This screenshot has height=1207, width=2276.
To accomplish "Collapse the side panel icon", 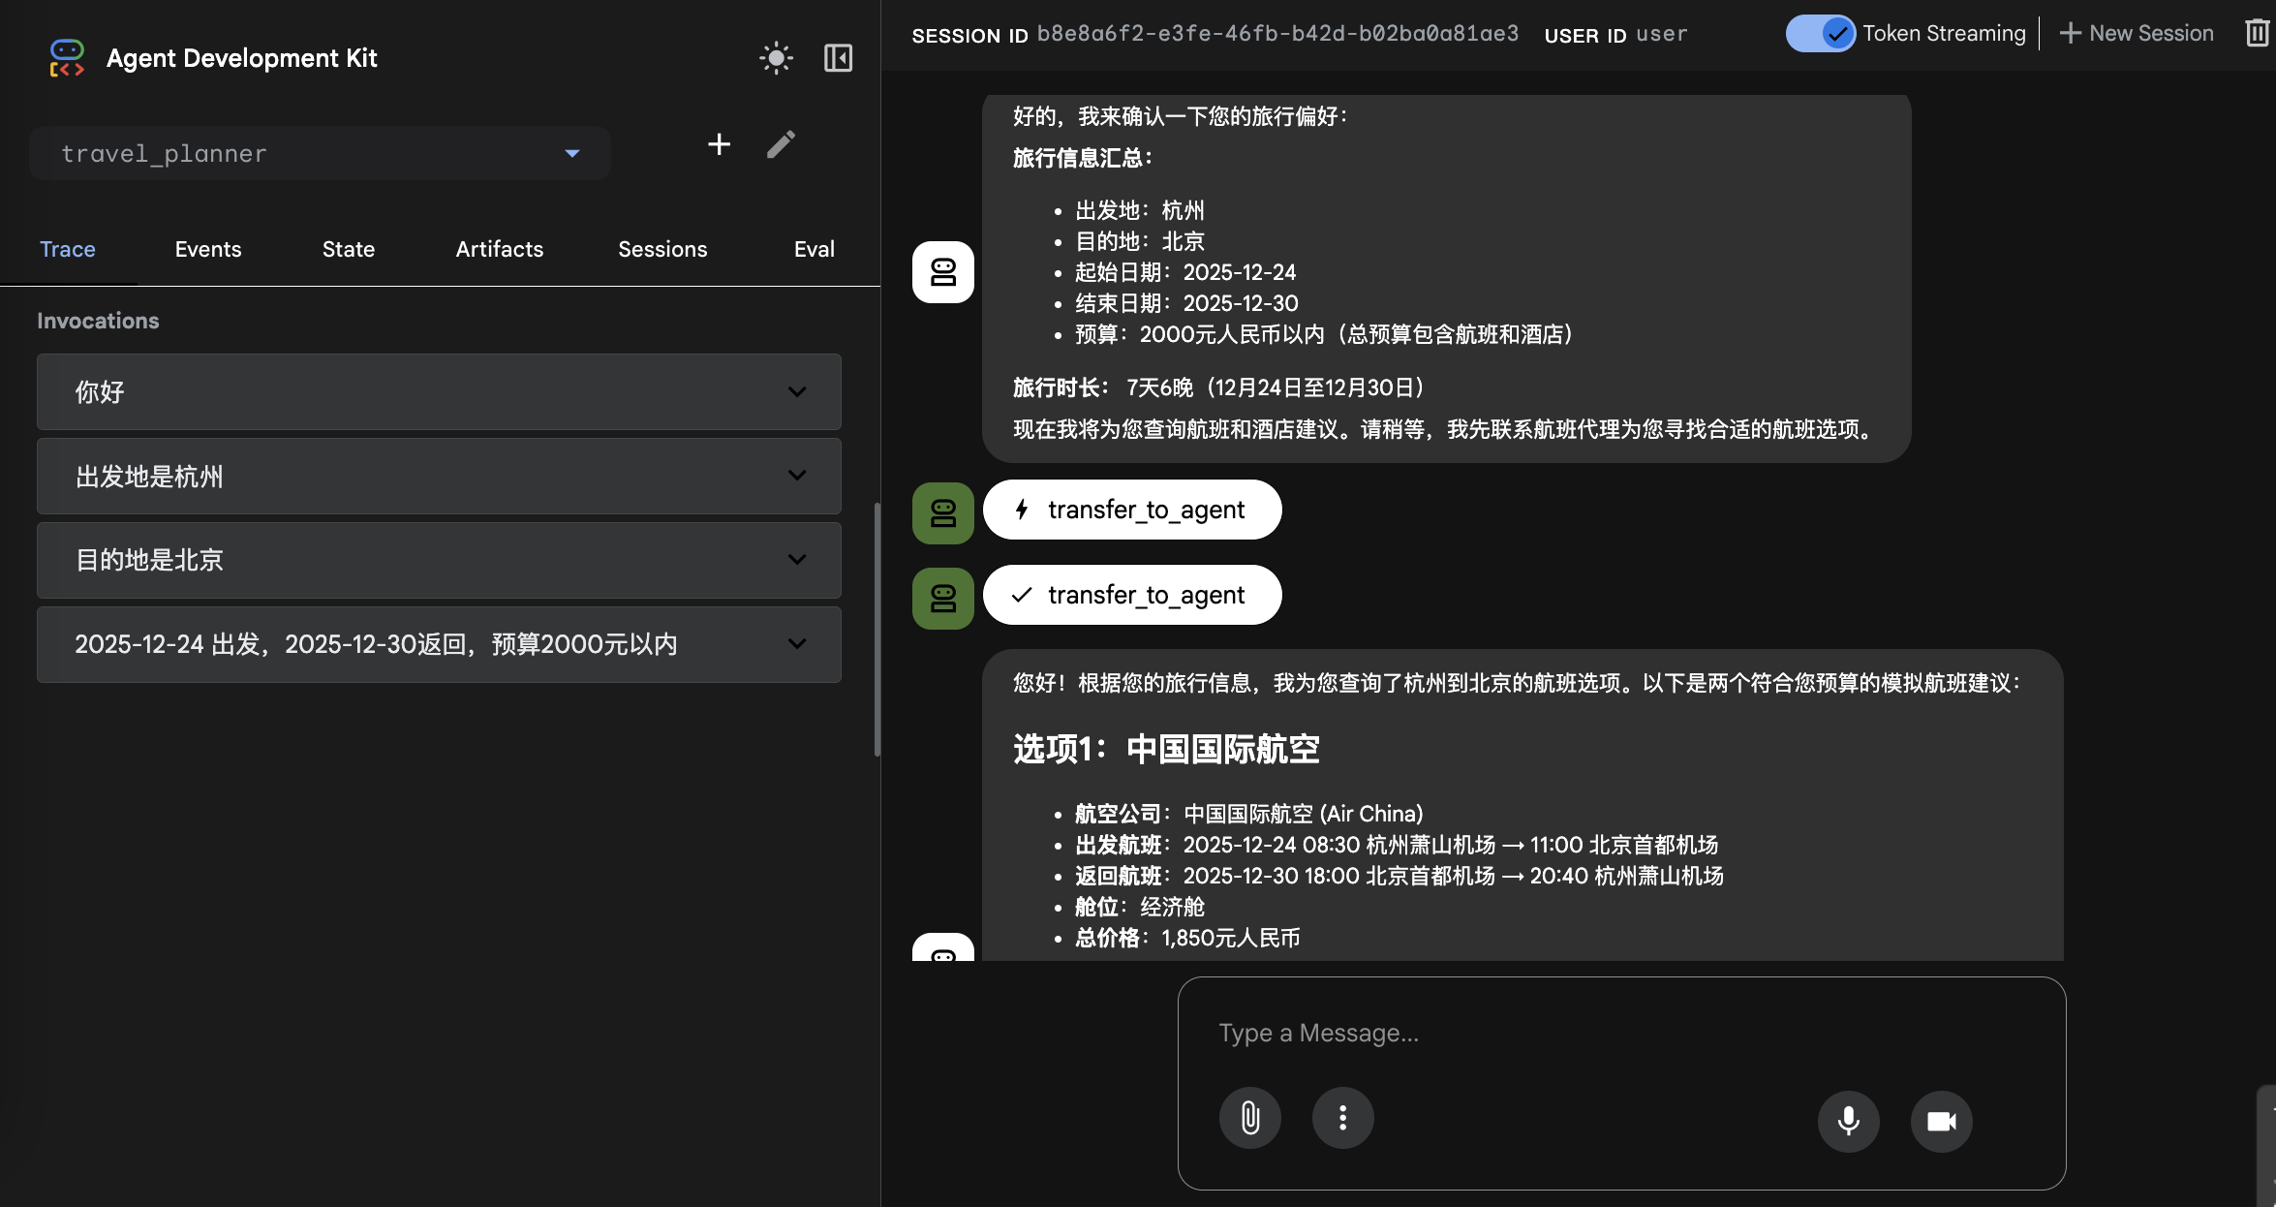I will coord(838,58).
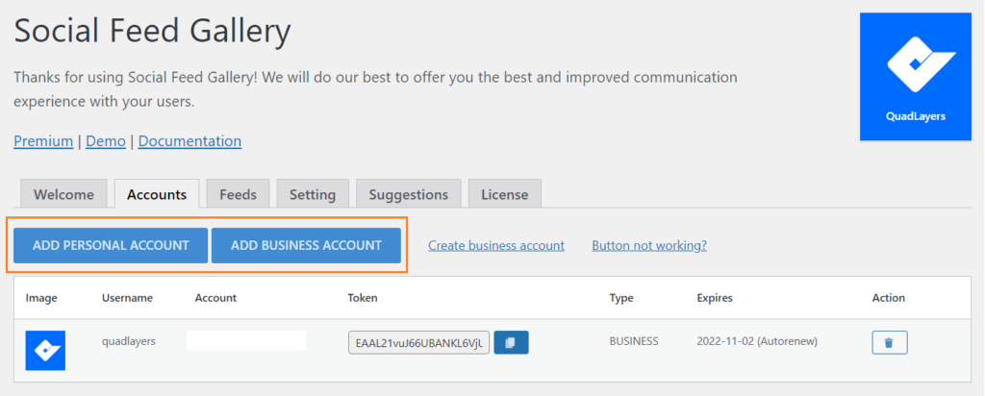The width and height of the screenshot is (985, 396).
Task: Click the Add Business Account button
Action: [x=306, y=245]
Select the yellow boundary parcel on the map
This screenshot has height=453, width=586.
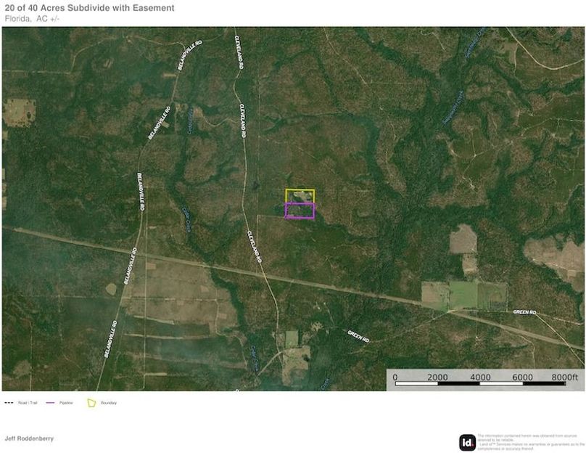(300, 196)
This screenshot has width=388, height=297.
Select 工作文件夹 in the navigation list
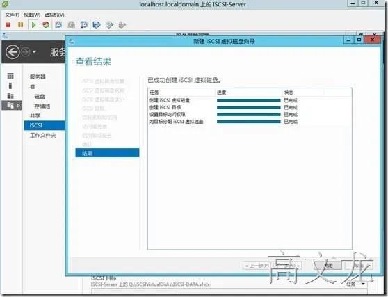coord(43,135)
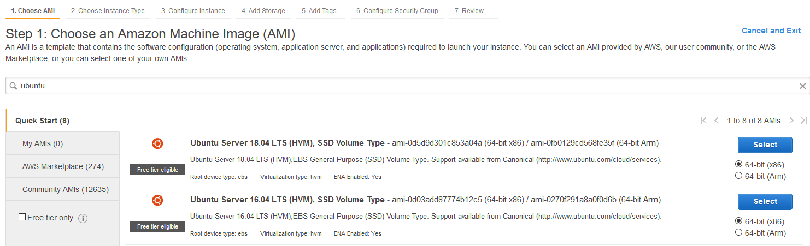
Task: Go to next page of AMIs
Action: pyautogui.click(x=791, y=121)
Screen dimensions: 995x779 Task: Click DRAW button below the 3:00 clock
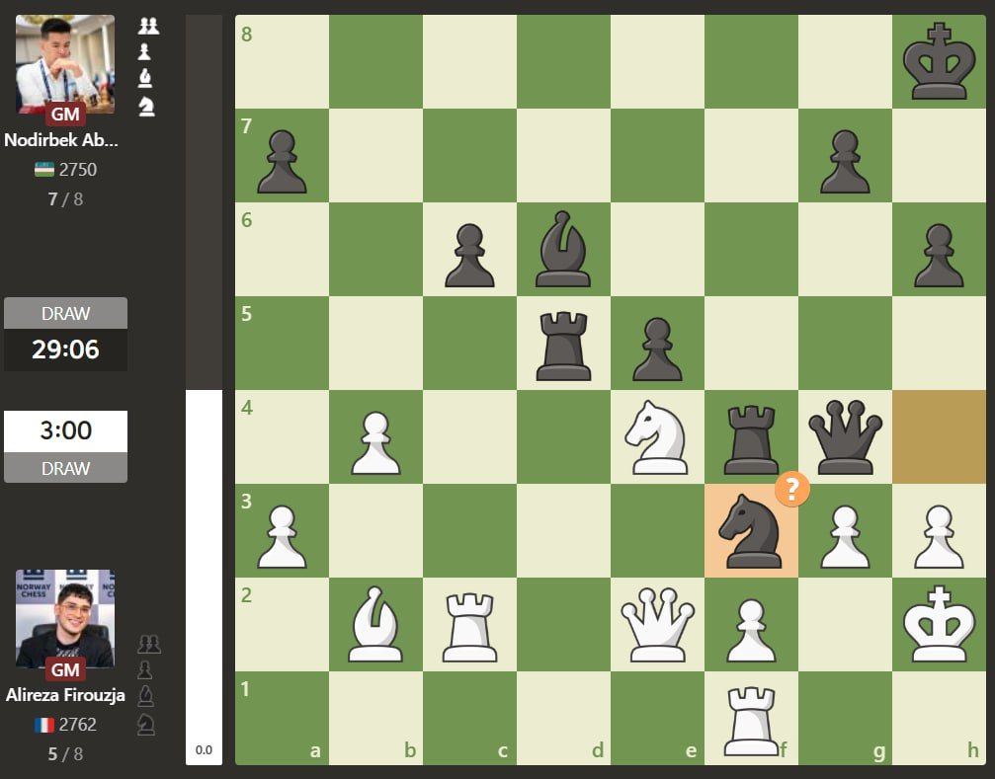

WHAT IS BEING ASKED >> Please count how many lines of the records above contain the string "Task", treating uppercase and lowercase as different. Reply with the number only.

RESULT >> 3